Along those lines, the new album has a song titled "Do You Know Thee Enemy?" Is that a Green day reference?
No, that's an example of us not knowing what’s going on. That's just incidental. In retrospect, I suppose I could say that it was intentional, though. It wasn't our goal to have a message for punk rockers. It's our goal to make good music and allow it to come from us. Every album that we make is different. From an audience perspective, the difference can be drastic.

People often refer to you as gospel and country. Do you intentionally write music in that vein, or does it just come out of you that way?
It's just how it comes about. There is kind of a fairly gospel-ly song on the new album. It's about how my family got screwed in Colorado. They are churchgoing people and it concerns how they were treated. The song just became that. It became natural.
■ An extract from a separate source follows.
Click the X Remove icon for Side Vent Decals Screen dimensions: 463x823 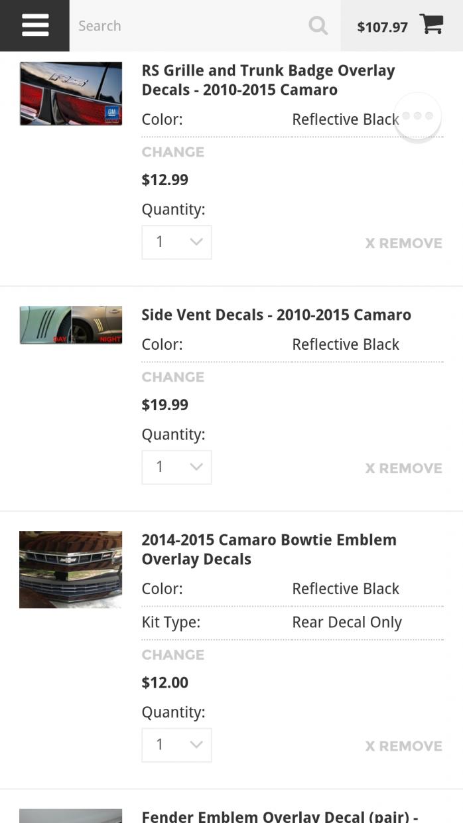(x=403, y=467)
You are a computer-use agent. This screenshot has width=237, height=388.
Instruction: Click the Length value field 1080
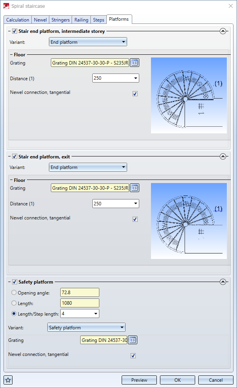tap(80, 303)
We make music to follow the story. The story can have different layers and the music goes along with that path. Everyone in the band has a role to push the story in a sense. Our music is at least at the foundation.

Is Gospel music a dying art?
There is musical inspiration. I don't think our music is anything that is relevant to the genre as a whole though. We obviously like Gospel and old country, but there's new country music that I haven't heard and there's old punk that I still enjoy, and hopefully all of that influences us. The mark of a true artist, not that [a true artist] is what I'm pretending to be, is where we just let it become what it is.

Unentitled has some heavy thermos of religion, and the characters of the songs often meet unfortunate ends. Are you making a statement with regard to religion?
I don't think that we are trying to make any statement. It's more in telling the story. We are trying to be true to the characters in the stories. Sometimes it can about someone superstitious, maybe someone individualistic, or someone spineless.

In the band, you share frontman duties with Jay Munly, who also does a good deal of writing for the band. How does this dynamic affect the group?
I don’t know. I don't like how this will sound… but, I don't even know what I'm talking about in some of the songs. We just make the song and it becomes what it is. Sometimes, it's about relationships or sometimes it’s about something totally unrelated to anything and that turns into a song. I would say Munly writes the majority of the songs, and he comes from a different angle that even I am capable of completely understanding. One of my jobs is to fight for that myself and get my own perspective into the music.

The settings of your songs are often in middle America, as opposed to the coasts, while popular media is dominated by what's happening on the coasts. Are you consciously trying to inform the East and the west about what goes on in the middle?
I don't think anything about music from the east or west coast. I think that our stories are about wherever we are more than anywhere else.

Any last comments for the Punknews readers?
I guess I would like them to know we hope they listen to and enjoy the record. It's for all of us and for them. We are pretty selfish people in that we make music for ourselves first. Hopefully people buy this and tell their friends. I think that something we have accomplished is that it doesn't matter what kind of music you like, we have something for you.